The book sits on our book shelf, old and dusty with pages breaking out of the binding. The inscription on the first page says only this:

God does not kill! 

It is signed by Elias Chacour – the author of this small paperback.

The book is titled Blood Brothers and I read it in 1990. Some books influence you for a week, some for a year, others for a lifetime. This book is in the last category.

Blood Brothers healed my eyesight.

Prior to reading it I had sympathy for Palestinians but held to my minimally researched view that saw things quite simply. The Jews, as the chosen people set apart for God, had a right to their land. It was the Abrahamic Covenant. Therefore, whatever they did to protect their country, their land was okay – the ends justifying the means and all that. Not completely okay – I would have twinges of doubt when I read news reports on the plight of Palestinians but in the big, eternal scheme of things okay. To think otherwise would be disloyal.

Or would it be disloyal? Was the situation for Palestinians really okay? 

Blood Brothers tells the story of one Palestinian Christian and his struggle to reconcile what happened to his family in 1947 – 1948, a time when they were exiled from their home of generations. It captures his struggle as a Palestinian Christian and Israeli citizen who loved God and the word of God, and struggled with how to live at peace in the midst of conflict.

At the time I read the book we were living and working in Egypt and felt close to the conflict. I wrestled mightily with my feelings. Was I blinded by my surroundings? What about “chosen people?” What about covenants? It was during this time that my husband took a new job in Cairo starting a brand new Middle East Studies Program for American Christian students who wanted to learn about the Middle East. In directing this first ever program, he was tasked with several things. One of them was to give students a more balanced view of the Israeli-Palestinian conflict than the one narrative that they knew. He began to travel regularly to Israel, the West Bank, Gaza, and Golan Heights. Each time he returned he had more stories of the conflict, more tales of meeting with both Israelis and Palestinians. With each story I heard and each book I read, my eyes began to open and my vision began to heal.

A Short History

The Israeli-Palestinian conflict dates back years ago. Contrary to what many think, the conflict is not religious. It began, and continues, over land. The land that both Jews and Arabs claimed was called Palestine until 1948. Between 1948-1949, the land was divided into three parts: The State of Israel, West Bank, and the Gaza Strip. The West Bank and Gaza Strip were separate territories and movement between the two was difficult. Until that time Palestinians were in the majority and had lived peacefully, owning land, houses, olive groves, and vineyards for centuries.

As Israel became a nation, over a 2-year period they carried out a mass eviction, driving over 700,000 Palestinians from their homes.

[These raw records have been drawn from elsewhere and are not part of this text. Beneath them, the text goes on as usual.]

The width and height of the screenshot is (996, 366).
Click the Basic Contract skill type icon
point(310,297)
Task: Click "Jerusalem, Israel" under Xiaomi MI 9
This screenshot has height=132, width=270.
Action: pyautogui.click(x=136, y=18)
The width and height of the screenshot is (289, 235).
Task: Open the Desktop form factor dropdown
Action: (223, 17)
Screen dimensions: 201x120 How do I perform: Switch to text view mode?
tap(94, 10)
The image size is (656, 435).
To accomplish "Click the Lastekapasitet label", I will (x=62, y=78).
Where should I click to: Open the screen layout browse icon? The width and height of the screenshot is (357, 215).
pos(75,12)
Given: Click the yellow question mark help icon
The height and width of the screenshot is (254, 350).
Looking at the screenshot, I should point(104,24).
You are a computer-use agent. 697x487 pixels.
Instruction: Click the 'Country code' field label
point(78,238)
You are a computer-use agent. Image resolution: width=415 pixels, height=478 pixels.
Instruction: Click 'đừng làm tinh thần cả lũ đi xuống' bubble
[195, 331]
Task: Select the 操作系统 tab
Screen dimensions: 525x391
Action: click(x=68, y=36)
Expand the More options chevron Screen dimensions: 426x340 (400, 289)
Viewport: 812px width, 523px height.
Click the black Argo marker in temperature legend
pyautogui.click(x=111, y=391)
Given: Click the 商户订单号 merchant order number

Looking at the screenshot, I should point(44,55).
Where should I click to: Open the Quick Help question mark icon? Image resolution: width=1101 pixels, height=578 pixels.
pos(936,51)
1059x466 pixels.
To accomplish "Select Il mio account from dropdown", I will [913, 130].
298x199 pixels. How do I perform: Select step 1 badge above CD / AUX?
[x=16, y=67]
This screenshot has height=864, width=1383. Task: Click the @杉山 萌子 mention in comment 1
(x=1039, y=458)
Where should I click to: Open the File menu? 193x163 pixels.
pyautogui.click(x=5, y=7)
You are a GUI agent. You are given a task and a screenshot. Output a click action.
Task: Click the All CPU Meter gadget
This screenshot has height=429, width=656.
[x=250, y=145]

Over 85% of Palestinians were evicted from what then became the state of Israel. Palestinians call the 1948 event “alnakba” literally meaning “the catastrophe.” Refugees by the thousands had to leave homes, families were separated and many lost their lives. To this day, the displacement of Palestinians has created a massive and near forgotten refugee crisis. In fact, Gaza is considered one of the worst places to live in the world. It is an overpopulated food desert with 60 percent of the water undrinkable, purposely kept this way by the state of Israel. In the years following al-nakba, laws were created that denied citizenship and previously owned land to Palestinians.

Common Beliefs

Many Christians have historically held to a belief in Israel as a blessed land, a land that has a unique place in history. They see the modern-day state of Israel as being much like the ancient land of Israel. I was much like one of those Christians. Yet, the modern day state of Israel is a secular state, and could hardly be described as a godly nation. It is not an example of biblical righteousness. In holding to this viewpoint, Western Christians have ignored what scripture says about the aliens and strangers in the land, they have ignored the breaking of a covenant relationship, and they have not questioned Israel’s policies and history.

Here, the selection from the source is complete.